Il calcio, secondo il presidente della FIFA, potrebbe svolgere un ruolo di unione in situazioni di conflitto e anche una funzione diplomatica.
Secondo le ultime indiscrezioni, il presidente della FIFA Gianni Infantino starebbe valutando la possibilità di interrompere la sospensione imposta alla Russia, che attualmente non può partecipare alle competizioni internazionali. Il motivo? Secondo lo stesso, la misura adottata quattro anni fa non ha prodotto gli effetti attesi finendo per aumentare le tensioni globali. Da febbraio 2022, infatti, quando ci fu l'invasione dell'Ucraina, i club russi e la nazionale maggiore restano esclusi dai tornei organizzati da FIFA e UEFA. "Il divieto non ha portato a nulla, generando solo frustrazione e odio", ha detto Infantino, aggiungendo che "la possibilità che ragazze e ragazzi russi giochino a calcio in altre parti d'Europa sarebbe di grande aiuto".
E' inevitabile quindi riflettere sulla forte interconnessione tra calcio e politica, con la seconda che dosa sapientemente la prima in quanto strumento di soft power conoscendone i punti di forza e debolezza. Il calcio, secondo il presidente della FIFA, potrebbe svolgere un ruolo di unione in situazioni di conflitto e anche una funzione diplomatica.
Non si è fatta di certo attendere la risposta del Ministro dello Sport ucraino, Matvii Bidnyi, che ha definito queste parole come irresponsabili e infantili. Il ministro, sentito da Sky Sport, non ha poi mancato di contestualizzare la situazione in cui versa il paese da diverso tempo, insistendo sul fatto che il commento di Infantino "dissocia il calcio dalla realtà in cui vengono uccisi dei bambini". Lo stesso Ceferin si è esposto sulla vicenda, sottolineando però come la conditio sine qua non della riammissione della Russia nelle competizioni internazionali sia la fine della guerra. Una polarizzazione estrema, quindi, quella tra lo stato ucraino e la FIFA di Infantino, che ha insignito Donald Trump del Peace Award durante il sorteggio della Coppa del Mondo 2026.

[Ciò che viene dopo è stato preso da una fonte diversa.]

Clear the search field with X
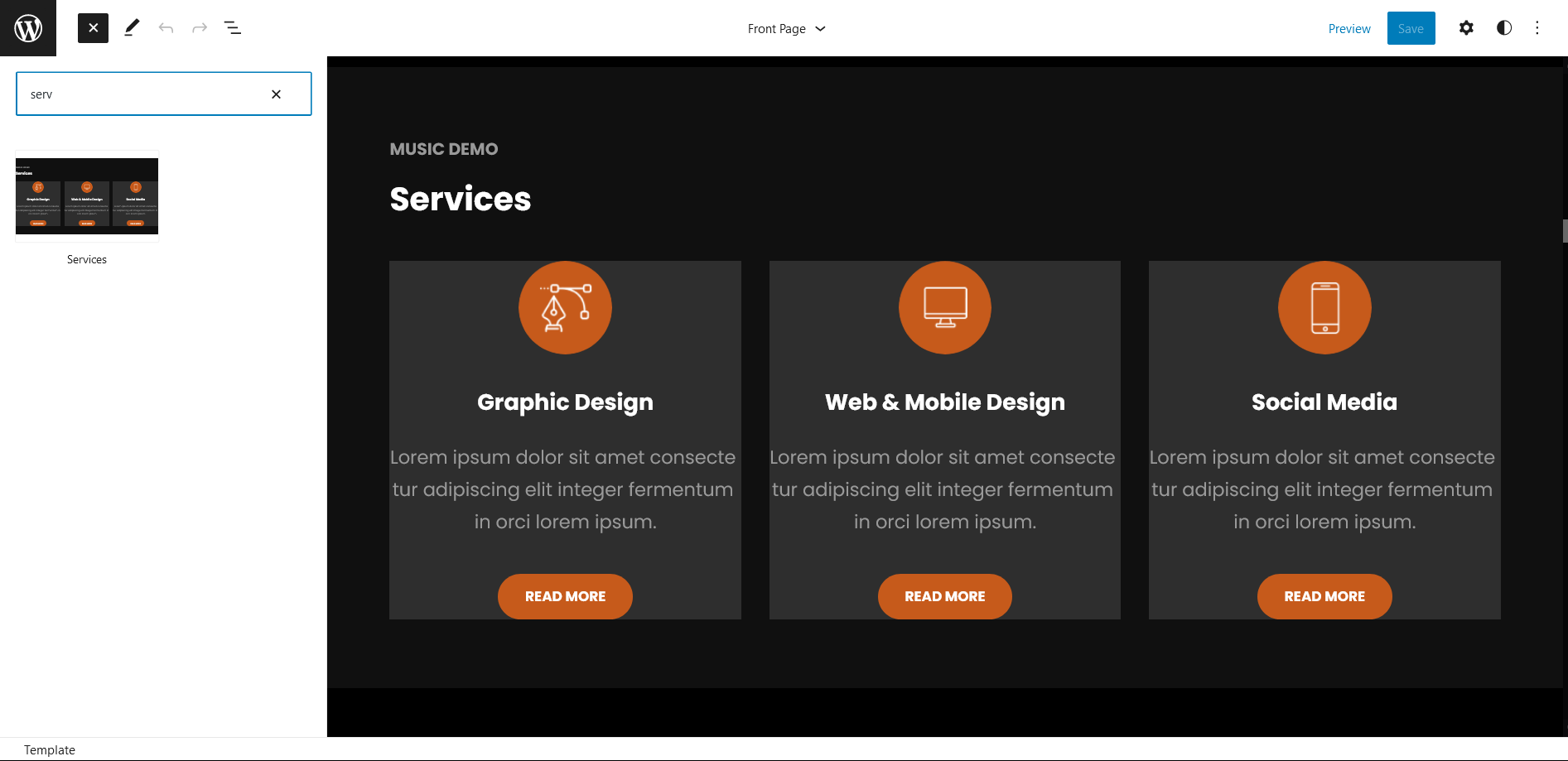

Tralasciando la dimensione prettamente calcistica, la Russia è una potenza mondiale anche dal punto di vista sportivo. Dopo la dissoluzione dell'URSS, ha partecipato ai Giochi olimpici invernali per sei edizioni, dal 1994 al 2014, vincendo 120 medaglie (46 ori, 39 argenti e 35 bronzi): una media di 20 medaglie per ogni edizione. Già prima dello scoppio della guerra, comunque, nel 2017, il quadro sportivo russo era piuttosto complicato; proprio in quell'anno era infatti scoppiato lo scandalo del doping di Stato che aveva gettato ombre sulla federazioni. Nel 2023, poi, il Cio (Comitato olimpico internazionale) aveva sospeso il Roc (Comitato olimpico Russo) per violazione della carta olimpica contestando l'inclusione tra i suoi membri di organizzazioni sportive regionali del Donetsk, Kherson, Luhansk e Zaporizhzhya - sotto il controllo del Comitato ucraino - violandone l'integrità territoriale. Una situazione di stallo generale e incertenzza chiaroscurale che con le Olimpiadi di Cortina 2026 ha inevitabilmente finito per riproporsi.